(begin)

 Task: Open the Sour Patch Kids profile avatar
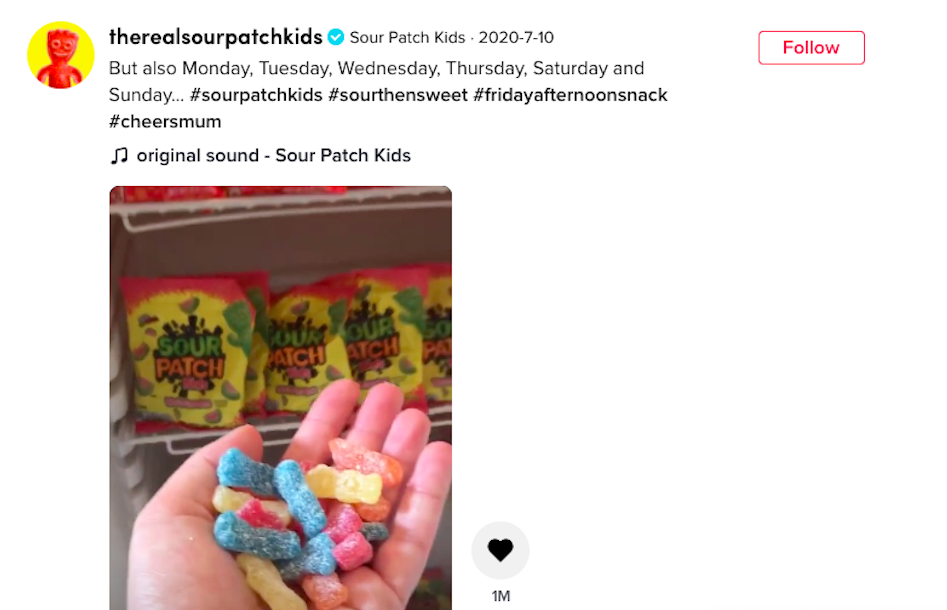(61, 55)
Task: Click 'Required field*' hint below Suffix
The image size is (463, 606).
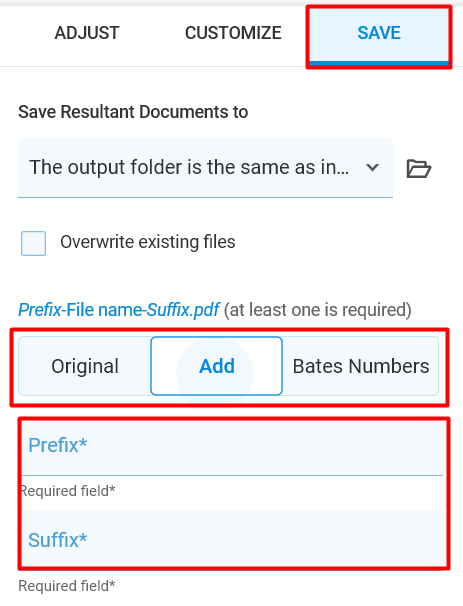Action: [x=67, y=586]
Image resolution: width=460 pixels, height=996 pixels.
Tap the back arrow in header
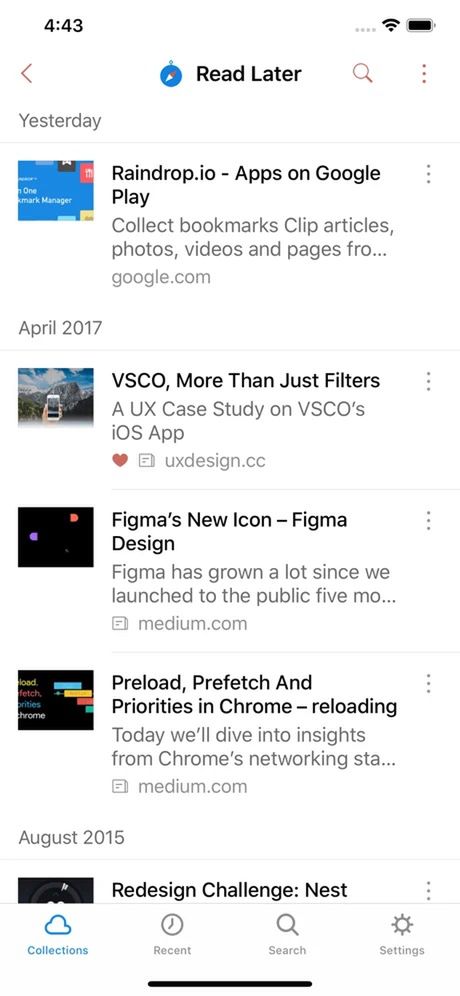tap(26, 74)
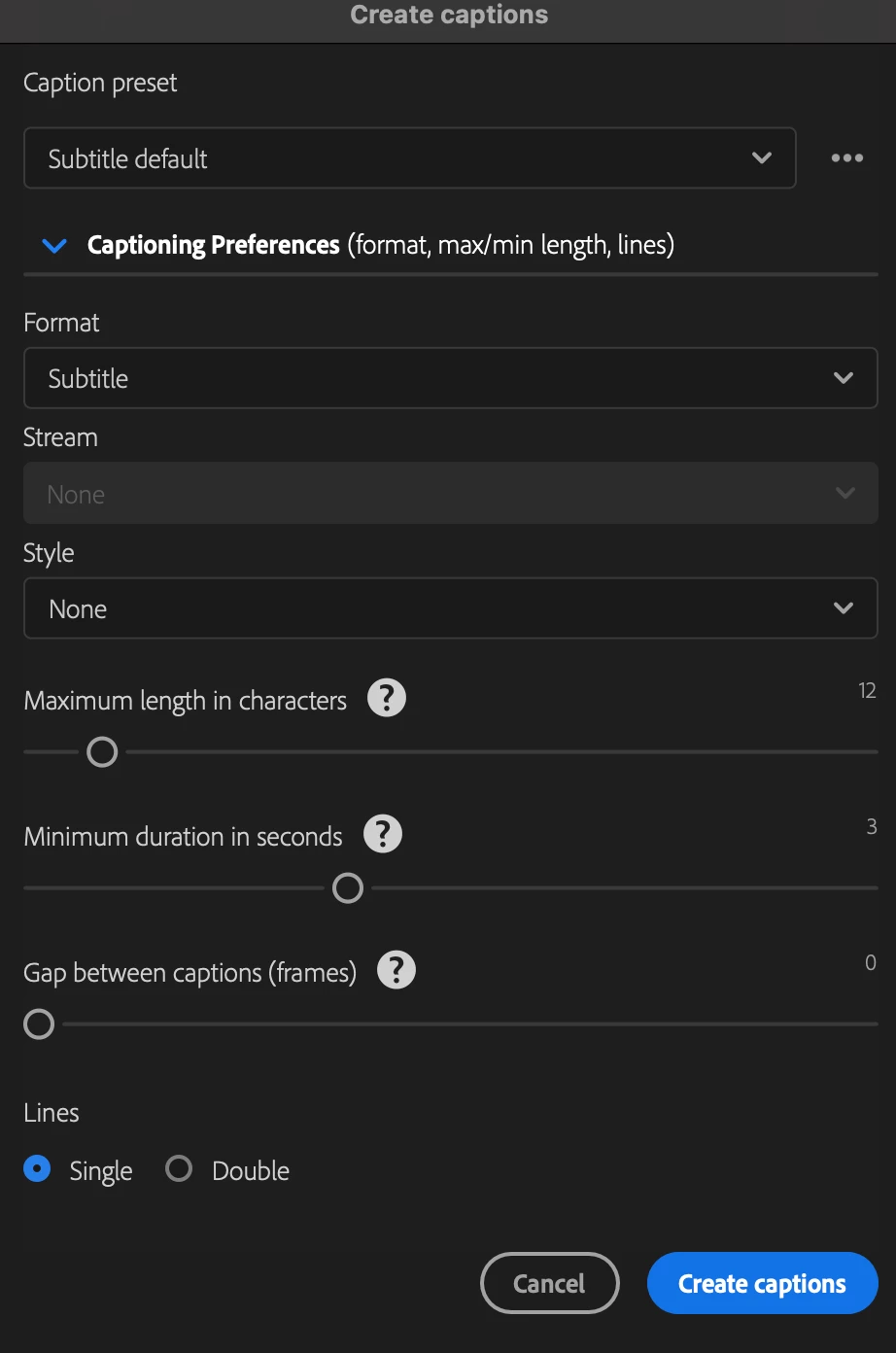Screen dimensions: 896x1353
Task: Click the Maximum length in characters slider handle
Action: pos(102,752)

(end)

__TASK DIRECTIONS__
Render everything in the material from the line containing "Task: Click 'Required" down to the line containing "Action: [x=67, y=586]" as a two-column CSV with the columns "request" and "answer", one row per request, each field quoted and any line breaks changed to spaces. Leave out the pictures.

__WRITTEN SOLUTION__
request,answer
"Task: Click 'Required field*' hint below Suffix The image size is (463, 606).","Action: [x=67, y=586]"